Mysaria è meglio di varys perché il vero genio di westeros è lei
Nel complesso universo politico creato da George R.R. Martin, l’equilibrio dei regni viene spesso deciso da intelligenza, manipolazione e reti di informatori più che dalla forza bruta. In House of the Dragon, questa dinamica trova due rappresentazioni particolarmente incisive: Varys e Mysaria. Entrambi riescono a trasformarsi in figure determinanti per il destino delle fazioni, ma lo fanno seguendo strade differenti, con un diverso rapporto tra potere, consenso e visibilità.

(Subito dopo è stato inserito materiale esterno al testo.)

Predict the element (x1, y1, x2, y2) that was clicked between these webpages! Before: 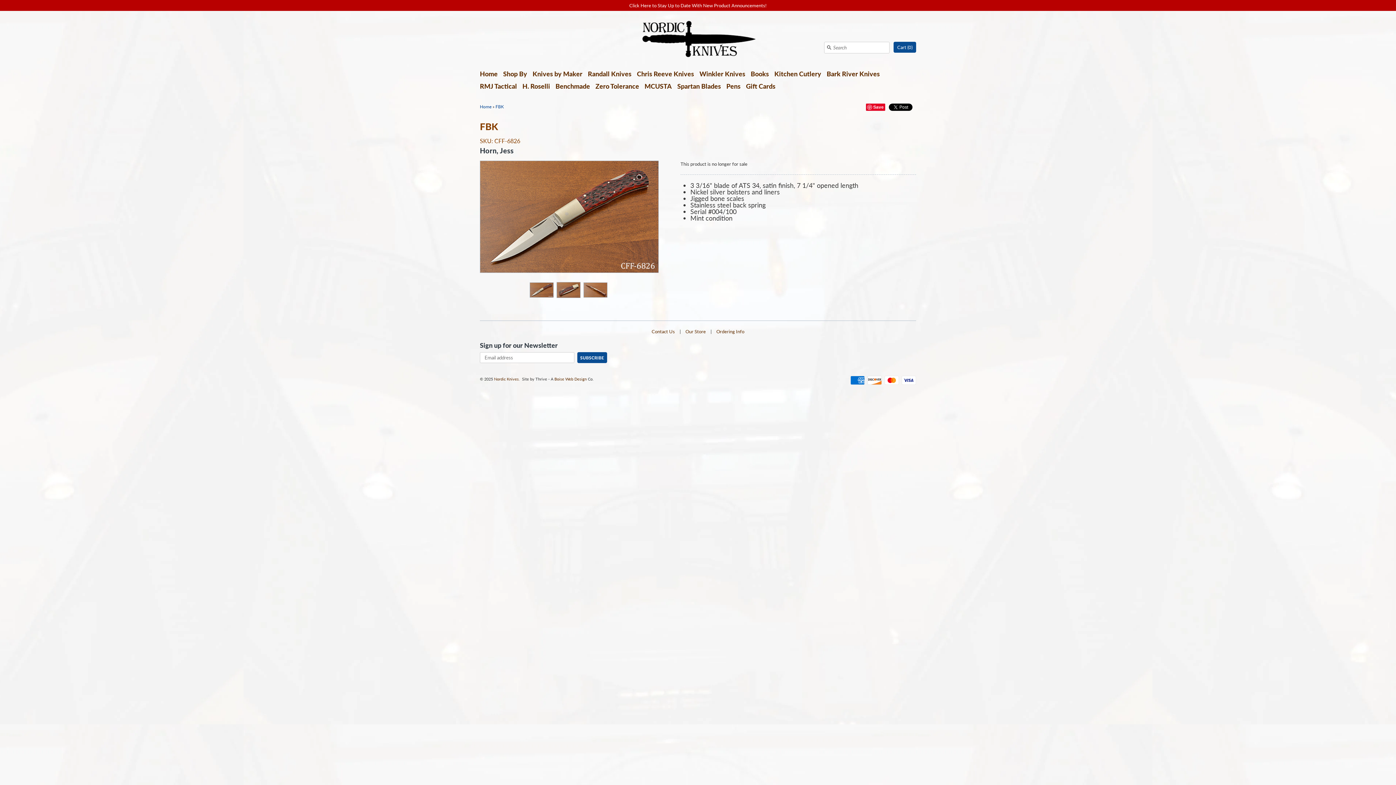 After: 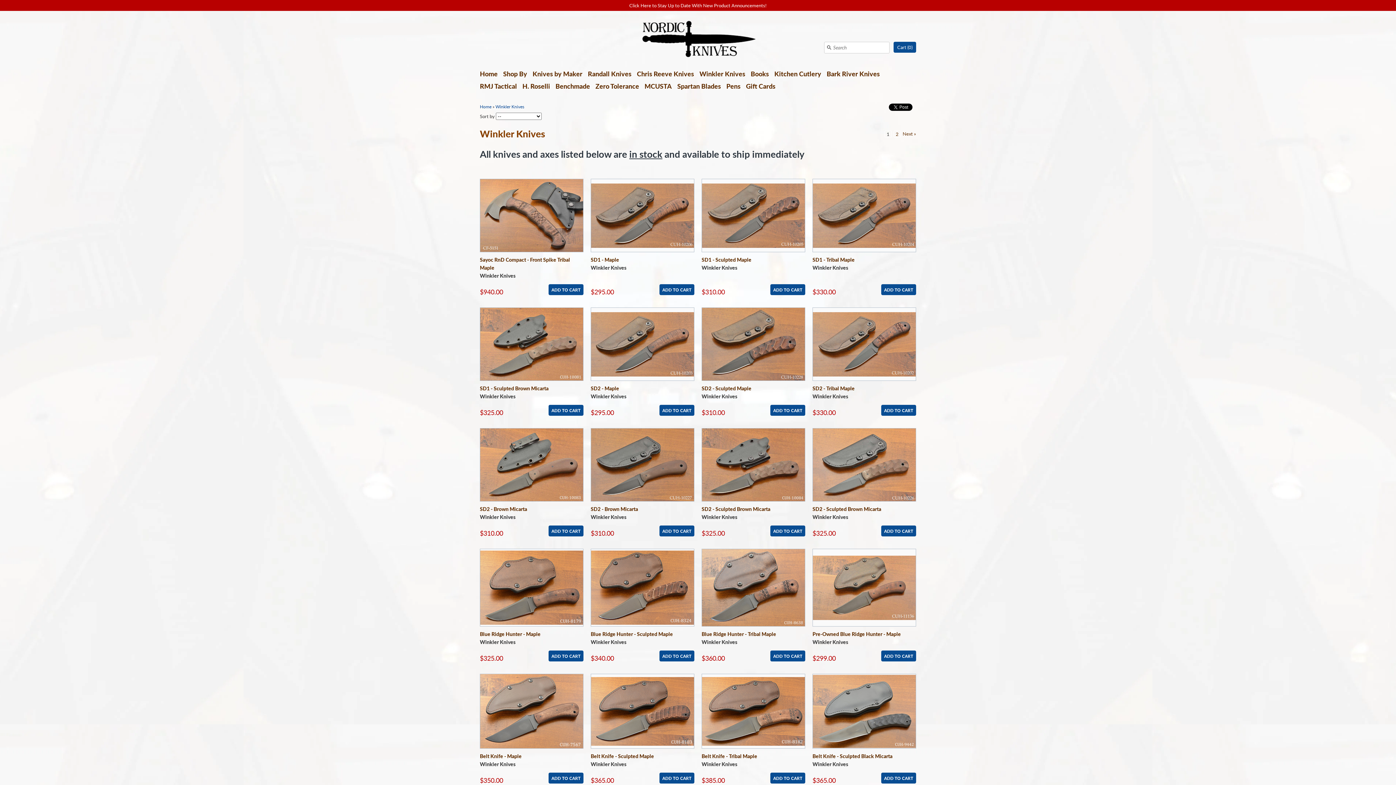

mysaria vs varys: due maestri dello spionaggio con filosofie diverse
Varys consolida la propria influenza attraverso un ruolo ufficiale: quello di Maestro dei Sussurri, una carica che gli assicura accesso diretto alla corte e alle informazioni della Corona. Pur provenendo da origini umili, la sua autorità cresce grazie a prestigio e privilegi legati alla posizione.
Mysaria, invece, non dispone di incarichi formali né di sostegni istituzionali. La sua introduzione avviene come prostituta e, da lì, costruisce una rete di contatti senza potere ufficiale. La sua ascesa si fonda su pazienza, intelligenza e sulla capacità di ottenere la fiducia delle persone giuste, trasformando la conoscenza dei rapporti sociali in leva politica.

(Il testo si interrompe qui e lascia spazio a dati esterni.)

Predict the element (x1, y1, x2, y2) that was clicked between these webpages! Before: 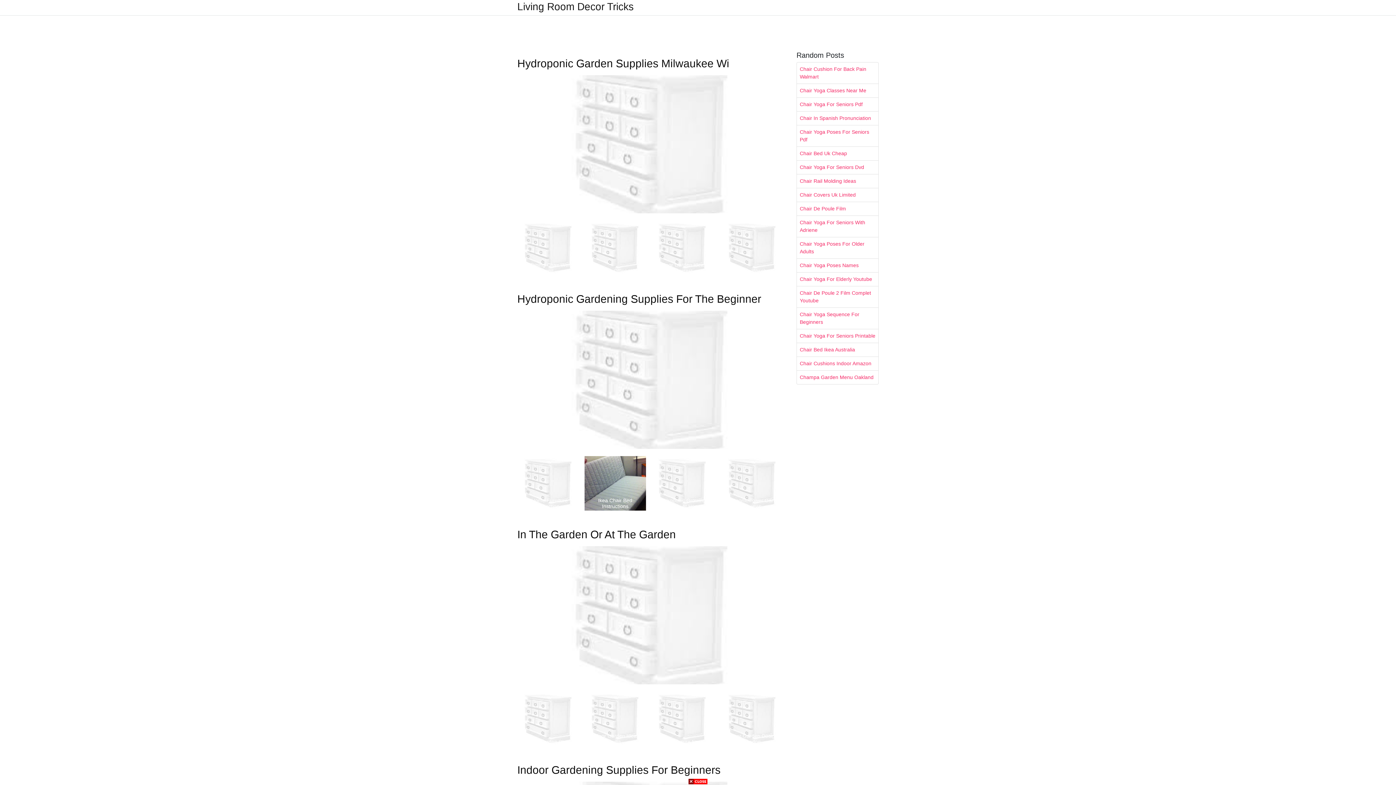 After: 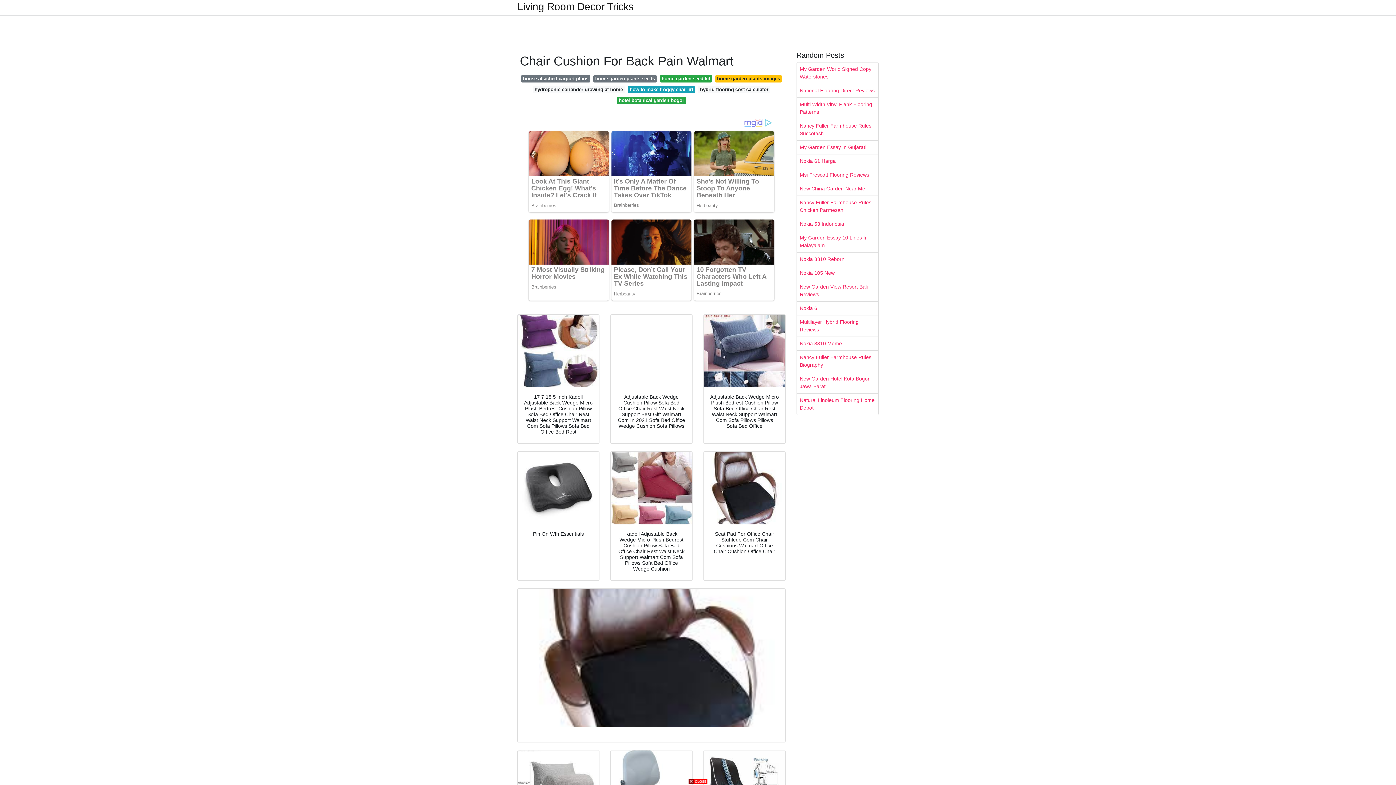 Action: bbox: (797, 62, 878, 83) label: Chair Cushion For Back Pain Walmart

consenso popolare: mysaria legge gli umori, varys privilegia i giochi di corte
Uno degli elementi che distingue Mysaria è la capacità di percepire gli umori della popolazione. Nel corso della serie la si vede offrire a Rhaenyra indicazioni che risultano decisive per rafforzare la posizione dei Neri. Tra queste compare la scelta di inviare ad Approdo del Re navi cariche di viveri contrassegnate dagli stendardi della regina, un’azione che si collega direttamente alla gestione delle necessità collettive.
La sua provenienza dagli strati più poveri le permette di comprendere con maggiore precisione le difficoltà della gente comune: questa consapevolezza diventa un’arma politica. Mysaria non si limita a osservare, ma usa ciò che comprende per orientare le decisioni in modo efficace.
Varys adotta un approccio differente: concentra la propria strategia sui giochi di potere della nobiltà e sulla raccolta di informazioni finalizzata a influenzare re, regine e consiglieri. Il consenso popolare raramente emerge come strumento determinante; l’intervento avviene più spesso tramite accordi segreti e trattative dietro le quinte.
mysaria resta difficile da decifrare: intenzioni e imprevedibilità al centro
L’aspetto che rende Mysaria particolarmente riconoscibile riguarda la difficoltà nel comprendere quali siano i suoi obiettivi reali. Pur mantenendo un’alleanza con Rhaenyra, la figura conserva un’aura di mistero che impedisce sia agli spettatori sia ai suoi alleati di arrivare fino in fondo alle motivazioni profonde delle sue scelte.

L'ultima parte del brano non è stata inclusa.